Rachel Oatis (’19SPS, Nonprofit Management) is determined to equip and educate the next generation of leaders in her hometown of Louisiana. She aspires to fix the educational achievement gap in the South through corporate social responsibility. Oatis completed her undergraduate studies at Spelman College and held positions at the Andrew W. Mellon Foundation, Washington National Cathedral, and the District Office of Congressman John Lewis and Cedric Richmond. At Columbia University, she has served as the host and Curation Officer of the 2019 TEDxColumbiaUniversity, SPS Commencement Student Marshal, and was the recipient of the Bill Campbell Award for SPS.

What initially attracted you to the Nonprofit Management program at Columbia University?

What initially attracted me to the program was my interest in learning how to become a better leader, and I knew this program would be the right fit. I have always had an interest in management and leadership, so the idea that I could get my master’s in it was truly exciting. When the Political Science Department Chair at Spelman approached me about the opportunity to apply to the HBCU Fellowship, it was a no brainer that I would choose the Nonprofit Management program.

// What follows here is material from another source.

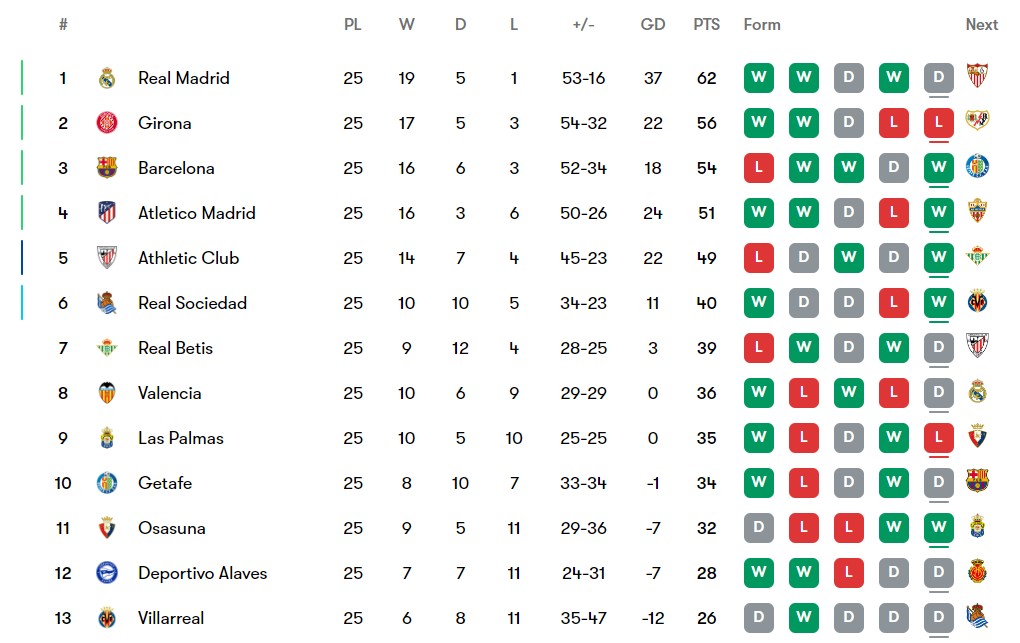The height and width of the screenshot is (643, 1020).
Task: Open Getafe's next opponent Barcelona crest
Action: click(977, 480)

In the process of applying, I thought intently about how my personal and professional experiences lined up with the goals of the program and vice versa. I thought back to the time when I interned at the Washington National Cathedral. It was through this experience that I first worked in the nonprofit space and transitioned from pupil to teacher. I worked closely with students from D.C. public high schools in a program called the Cathedral Scholars Program. This program is designed to foster academic success, professional development, and career readiness skills for students in the D.C. public school system. This learning experience caused me to rethink my disposition as a student and learner. For the first time, I viewed education through the lens of how it would be received by my students. I have been able to take these fundamental lessons back to my classroom experience in the Nonprofit Management program.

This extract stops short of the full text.